In the young smuggler’s wagon, under the canvas, along with the pots and the sack, there were blades both shorter and longer than the one the man across the fire held; there were two clubs, one with metal points inset on the end, one without, and a short bow and a quiver holding nine arrows,
each fixed with chipped, sharpened, and weighted flints, then five more wrapped at their tips with wadding, which, soaked in expensive oil, would burn strong enough to speed through air without extinguishing; there were five slate knives, and three of various metals, only one of which, despite its regular oilings, had begun to rust; but he had long since taken to leaving them deep in his cart until some emergency grew, not over minutes, but over hours—at about the time he’d ceased looking in his sack.

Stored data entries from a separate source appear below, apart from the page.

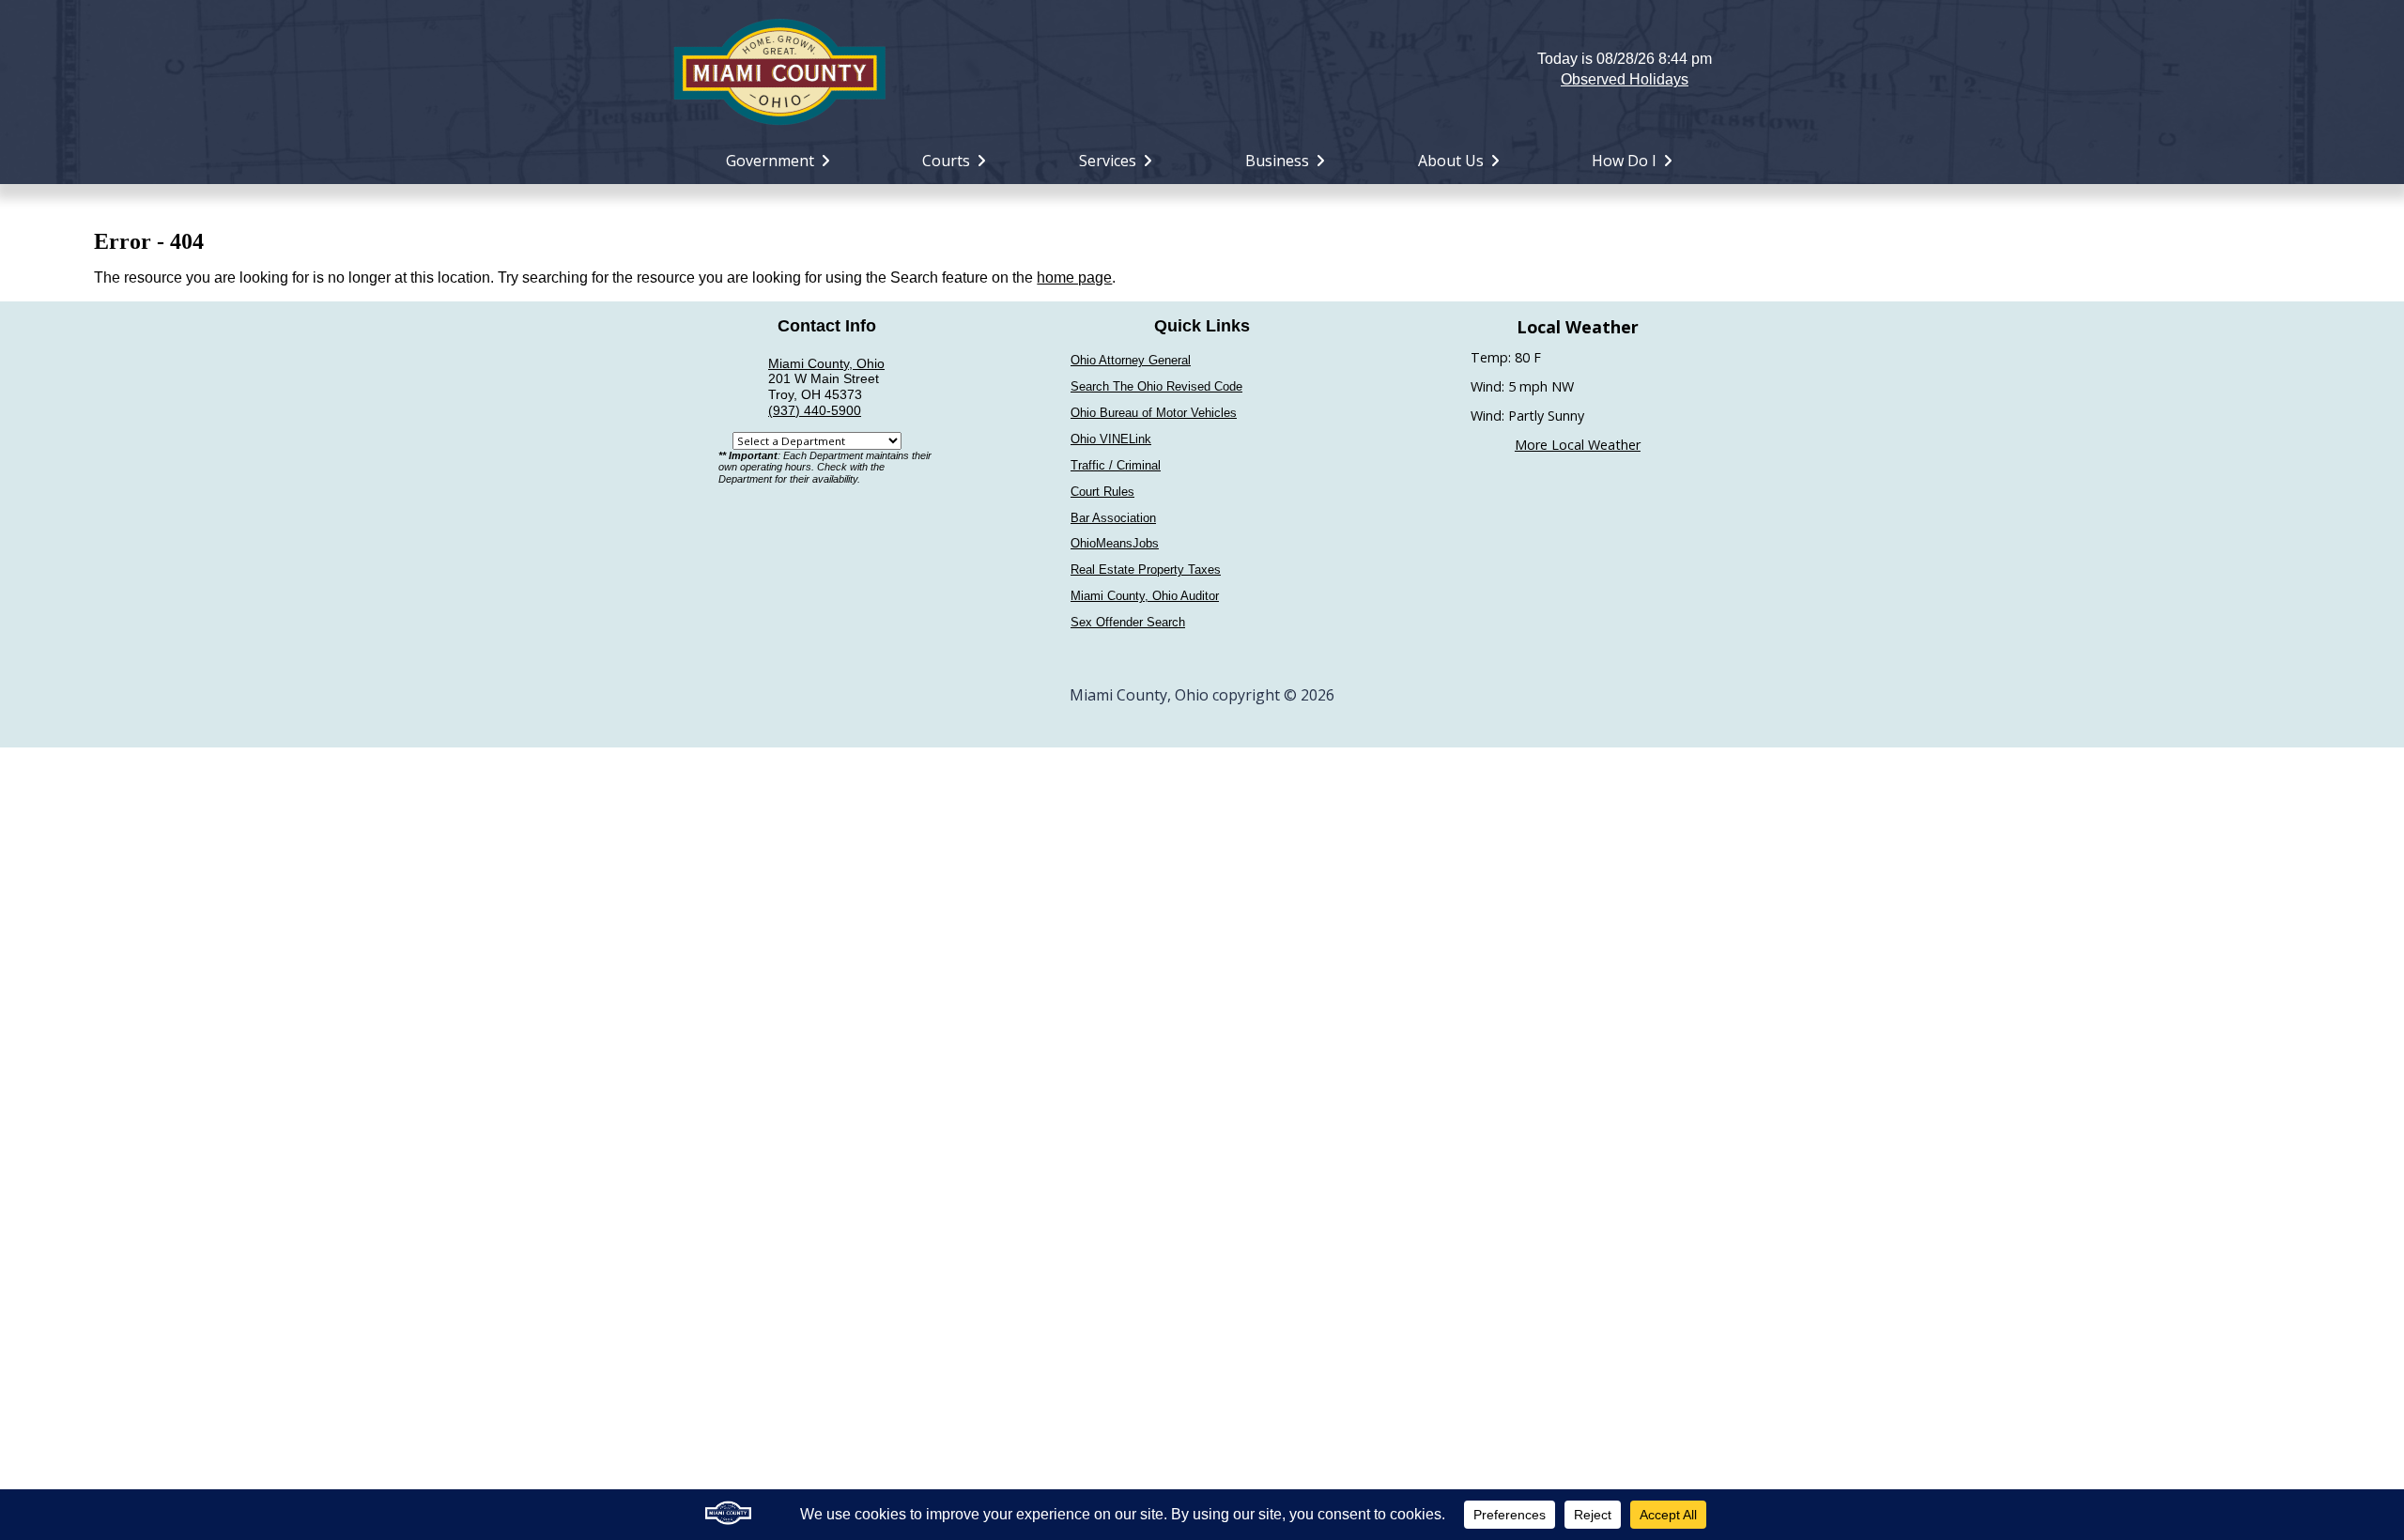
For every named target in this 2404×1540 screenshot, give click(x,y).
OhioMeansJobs (1115, 543)
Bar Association (1113, 518)
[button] (1202, 69)
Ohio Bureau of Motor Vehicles (1154, 413)
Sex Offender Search (1128, 622)
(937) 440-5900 (814, 410)
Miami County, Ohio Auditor (1145, 596)
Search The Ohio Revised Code (1156, 386)
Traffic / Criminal (1116, 465)
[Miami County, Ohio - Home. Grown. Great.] (779, 69)
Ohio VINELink (1111, 439)
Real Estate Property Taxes (1146, 569)
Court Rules (1102, 492)
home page (1074, 277)
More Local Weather (1578, 445)
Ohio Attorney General (1131, 360)
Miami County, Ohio (826, 363)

The man went from one knee to both feet, solidly as an ox rising from its haunches.
The smuggler tried to push back again; his heels gouged ground.
Then the man sprang across the fire, his blade high. Anklets clattered. Smoke spun under his heels.
The smuggler went down on his back in wet leaves, as the man landed, one foot either side of him.
‘Come on! Get yourself up! Let’s see what you got!’ The man reached down and grabbed the smuggler’s arm, yanked it; and it hurt. ‘Go on! Get your cart!’ The flat of the knife blade slapped the smuggler’s chin, hard. It pressed his head back against the ground.